The gap was not significant. Hanson was open to renewables ‘at some point in the future’, but not at the expense of fossil fuels. In contrast, Matthew Canavan, whose discourse was the most developed and emblematic of the climate sceptics, vigorously defended fossil fuels over renewables on grounds of price, reliability and environmental footprint.
Incidentally, as an update, Matthew Canavan is now the new Leader of the Nationals Party (elected in March 2026). He has just launched his ‘Patriot’s Agenda for our National Economic Revival’ that promotes ‘energy abundance’. Notably, renewables are now in the energy mix, but he is still prioritising fossil fuels and nuclear energy, and doubling down on his celebration of Australia, and all things made in Australia so we can move from extraction to manufacturing. He is even calling for more Australian babies, so that Australia does not have to rely so much on migrants!
You show that climate scepticism is itself a populist claim, attacking scientific expertise as elitist. With Trump Presidency withdrawing from the Paris Agreement again, does “epistemological populism” now have a global wind at its back?
Epistemological populism entails valorising the common sense and ‘practical knowledge’ of the ‘people’ (in our case study, typically those who live and work in regional Australia in the mining and agricultural industries) against the knowledge claims of ‘dodgy climate scientists’ and other experts who cannot be trusted. This is a different strategy from cherry-picking contrarian science, which seeks to draw on the authority of science to undermine climate science. We found examples of both in our analysis, but the latter is more of a throw-back to early repertoires of climate scepticism.
Yet we also found more general populist claims that move beyond questioning climate scientists and expertise: that regional Australians (especially those working in or otherwise dependent on the fossil fuel industry) are the forgotten people and/or the sacrificial lambs of the energy transition, who are not properly recognised or represented in the parliament by self-serving and out-of-touch urban elites.

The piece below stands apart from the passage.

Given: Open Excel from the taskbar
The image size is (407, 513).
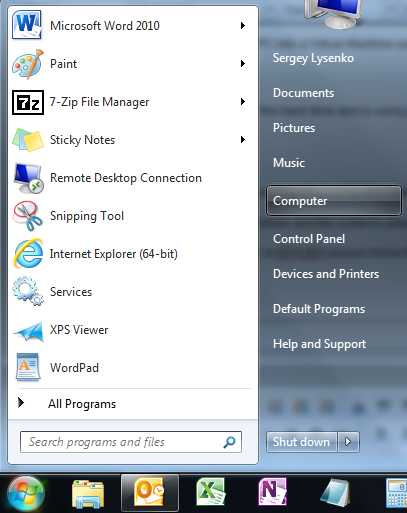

Both types of populist claims play to the highly technocratic nature of many climate policies, so both have ‘wind in their back’, as you put it, because they both garner their legitimacy by appealing to some kind of democratic failure or lacking (whether genuinely or disingenuously). By blending these populist claims with nationalism, the latter is given respectability.

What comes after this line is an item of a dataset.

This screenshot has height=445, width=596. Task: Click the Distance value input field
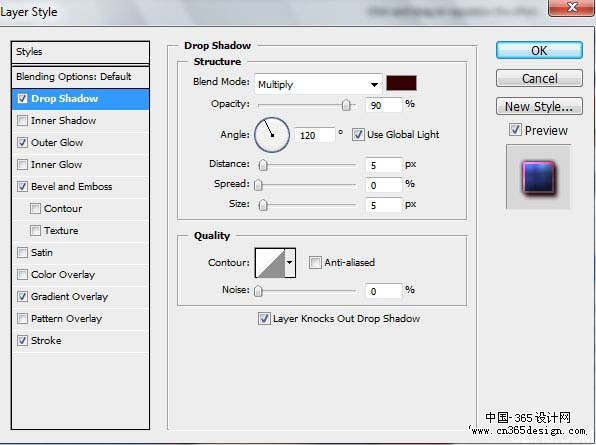(x=383, y=165)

Finally, what’s next? Are you publishing more on this topic?
Yes, and it is a continuation of the same larger project on ‘Right-wing populism and the political feasibility of climate policy’, led by Dr Håkon Sælen, CICERO, Oslo and funded by the Norwegian Research Council.

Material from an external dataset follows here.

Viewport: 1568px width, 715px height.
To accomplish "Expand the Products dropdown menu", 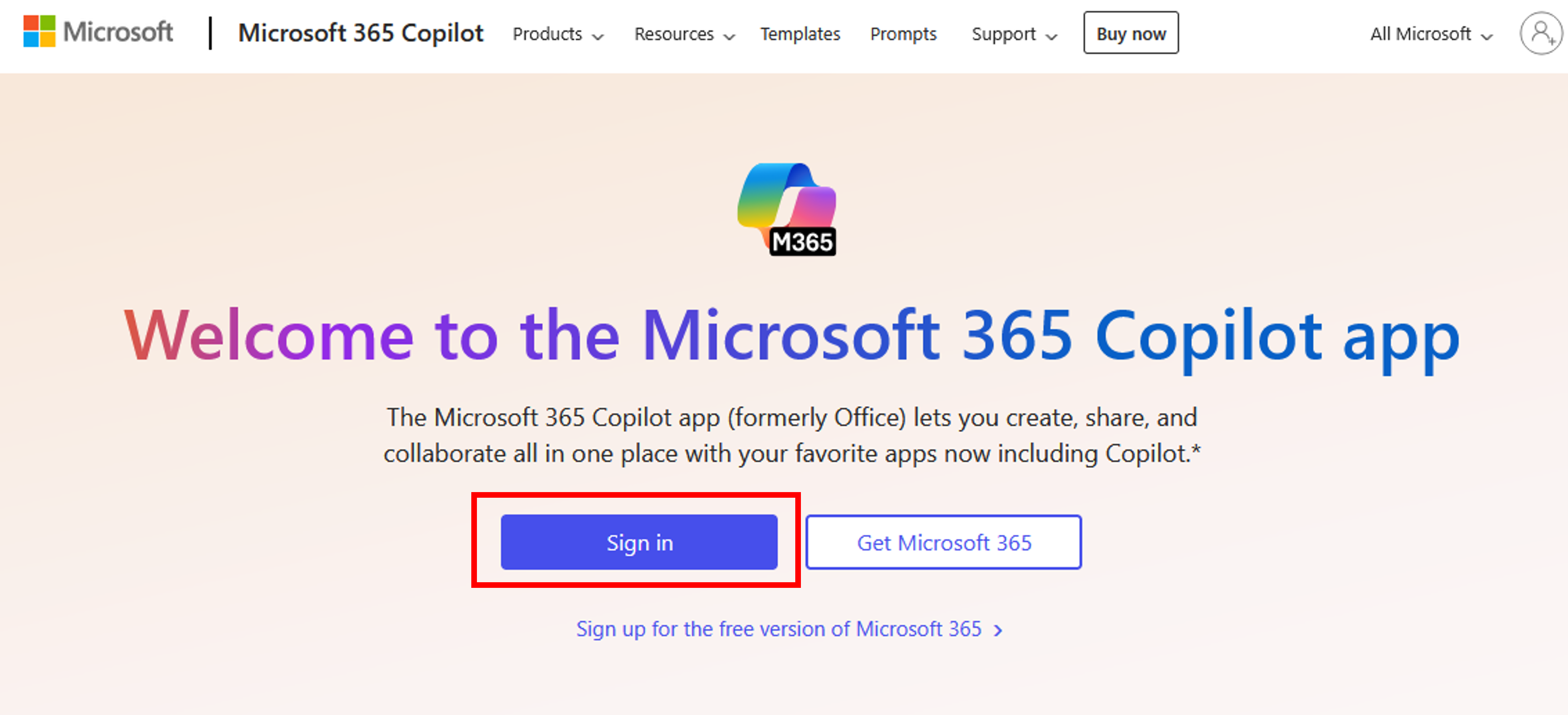I will coord(557,34).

The next project, with Guri Bang and Ida Marie Støp Meland, takes the form of a cross-national and longitudinal study that compares the evolution of climate oppositional discourses in the legislature by conservative centre-right politicians in the USA and Australia over the period 2011-2025. We are interested in tracking and comparing the ‘ideological morphing’ of conservatism in its opposition to climate policy in each country. We are also exploring the idea of ‘variety of conservative-nationalist populism’ in states with significant fossil fuel dependencies and adversarial, two‑party‑dominant political systems.
Bio

Robyn Eckersley is Redmond Barry Distinguished Professor in Political Science at the University of Melbourne and a Fellow of the Academy of the Social Sciences in Australia. She has published widely in the fields of environmental political theory and International Relations, with a particular focus on ecological democracy, the greening of states, and the ethics, politics and governance of climate change. She received a Distinguished Scholar Award (Environmental Studies Section) at the International Studies Association Annual Convention in Toronto 2019.